Echo the records below from the line with "The image size" up to and including the line with "click(229, 416)", leaving out the pictures.

[Raw records]
..............................

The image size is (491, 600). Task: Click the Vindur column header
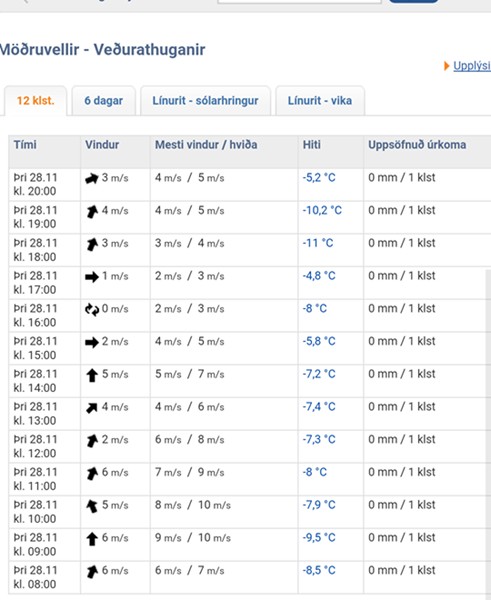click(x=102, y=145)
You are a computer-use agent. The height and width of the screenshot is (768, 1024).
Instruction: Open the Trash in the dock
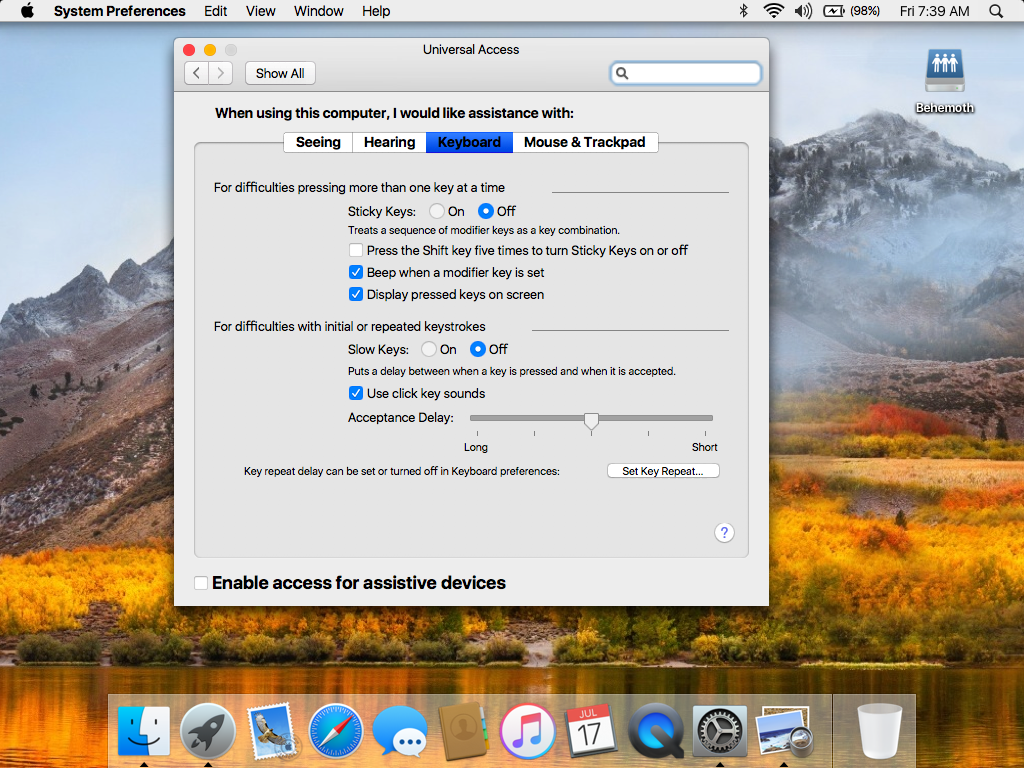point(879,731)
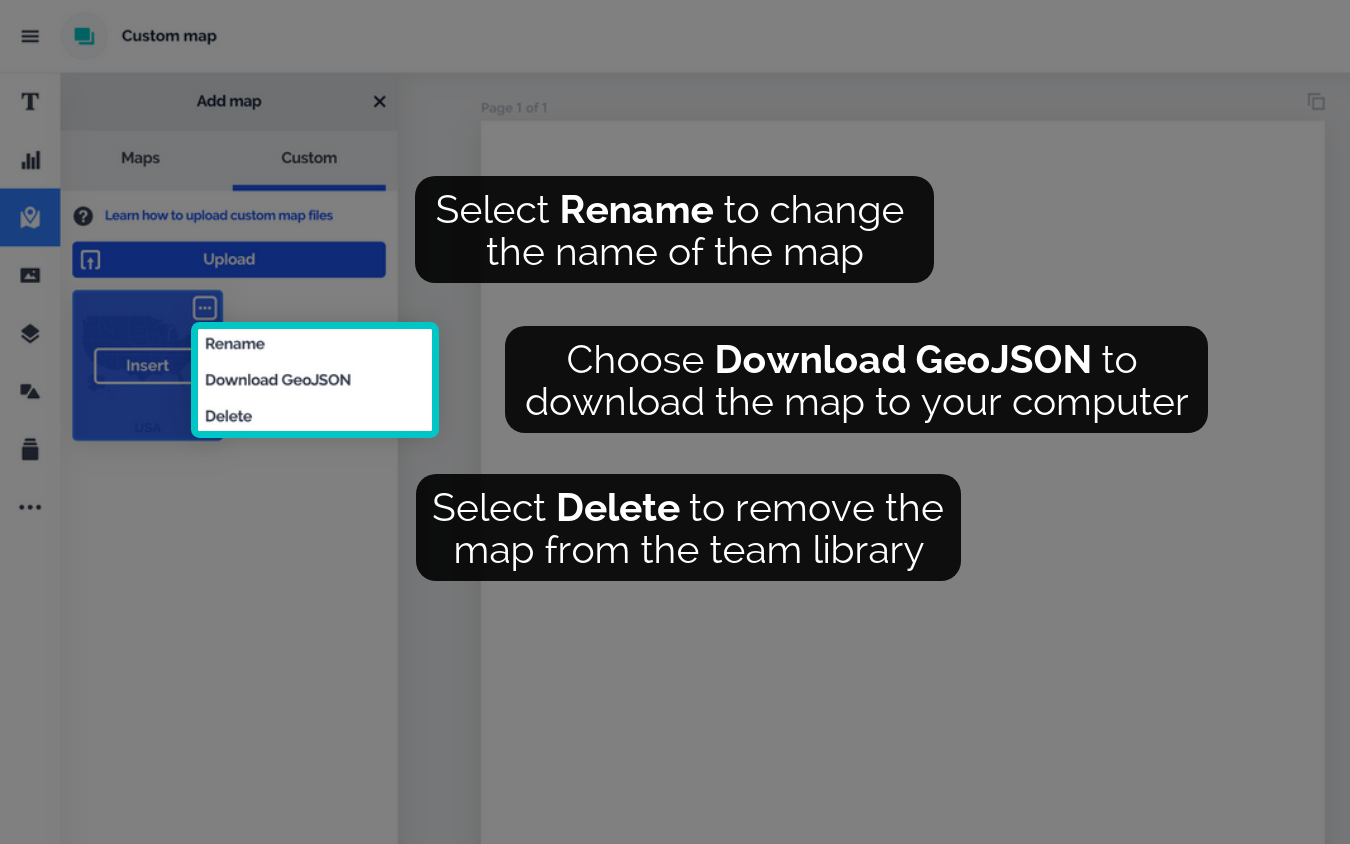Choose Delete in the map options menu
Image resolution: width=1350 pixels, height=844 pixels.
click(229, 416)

..............................

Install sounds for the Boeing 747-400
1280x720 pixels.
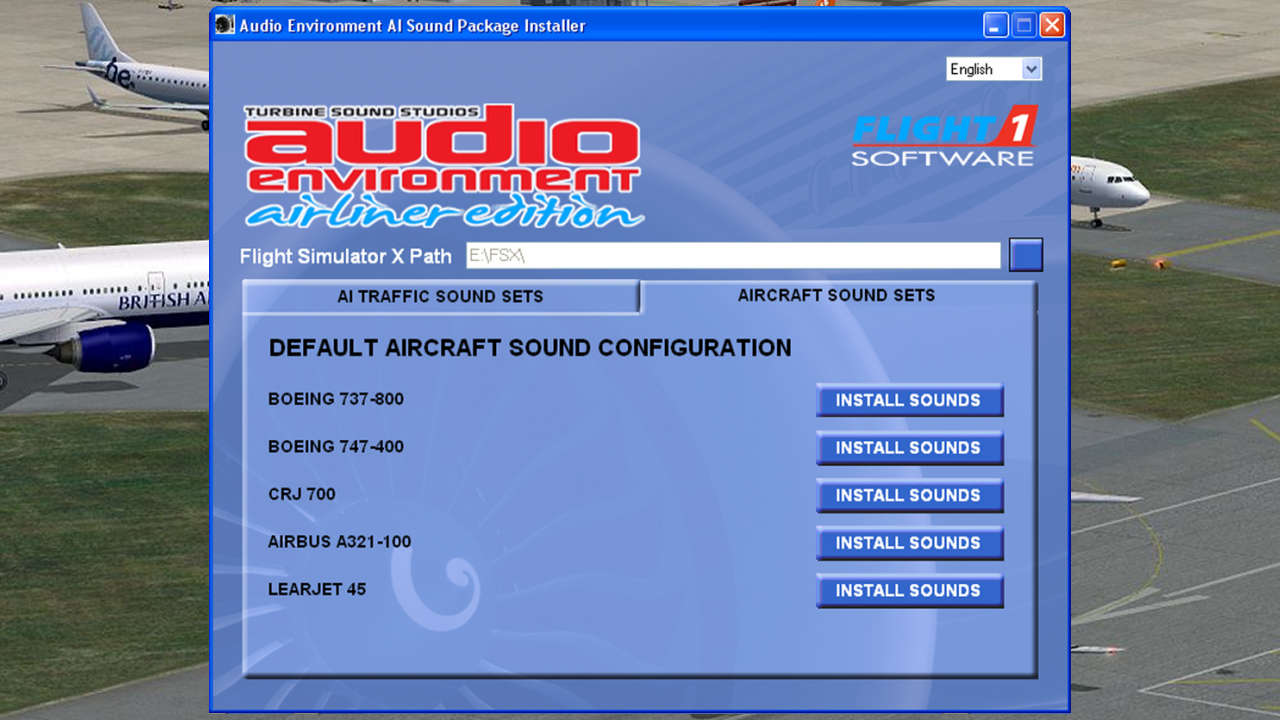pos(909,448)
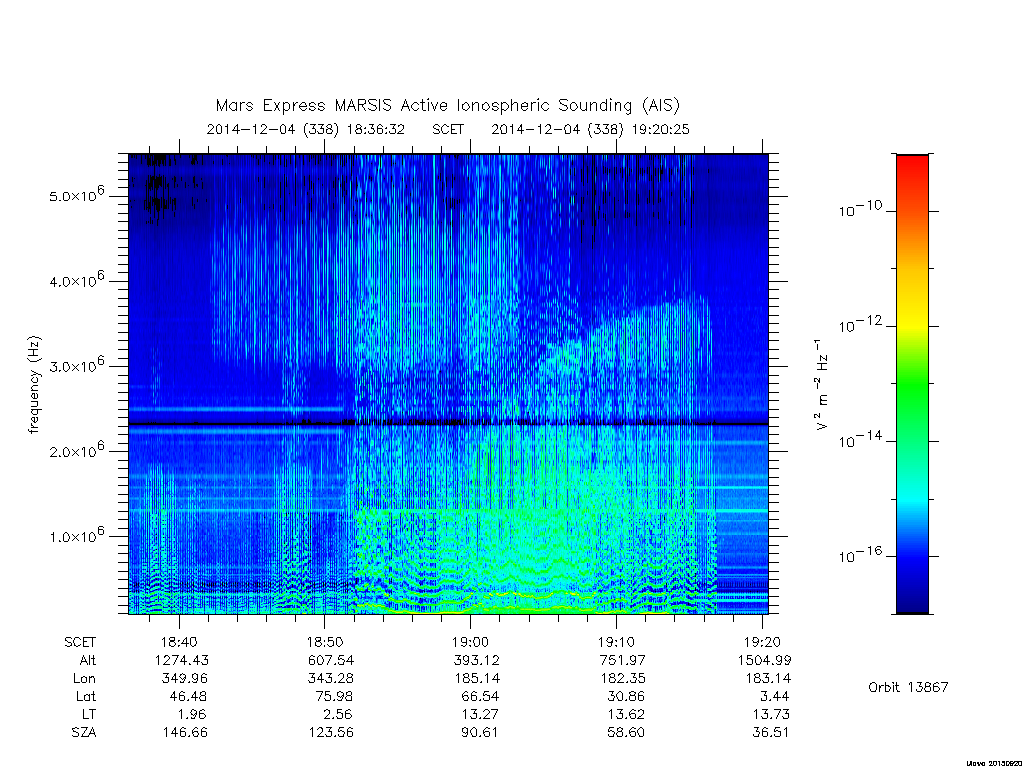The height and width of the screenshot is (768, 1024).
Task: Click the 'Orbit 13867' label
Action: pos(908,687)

..............................

Solution to this task:
The image size is (491, 600). Task: Click the Vindur column header
click(x=102, y=145)
You are a computer-use agent. The height and width of the screenshot is (768, 1024).
Instruction: Open the Trash in the dock
point(879,731)
Choose Delete in the map options menu
Image resolution: width=1350 pixels, height=844 pixels.
click(229, 416)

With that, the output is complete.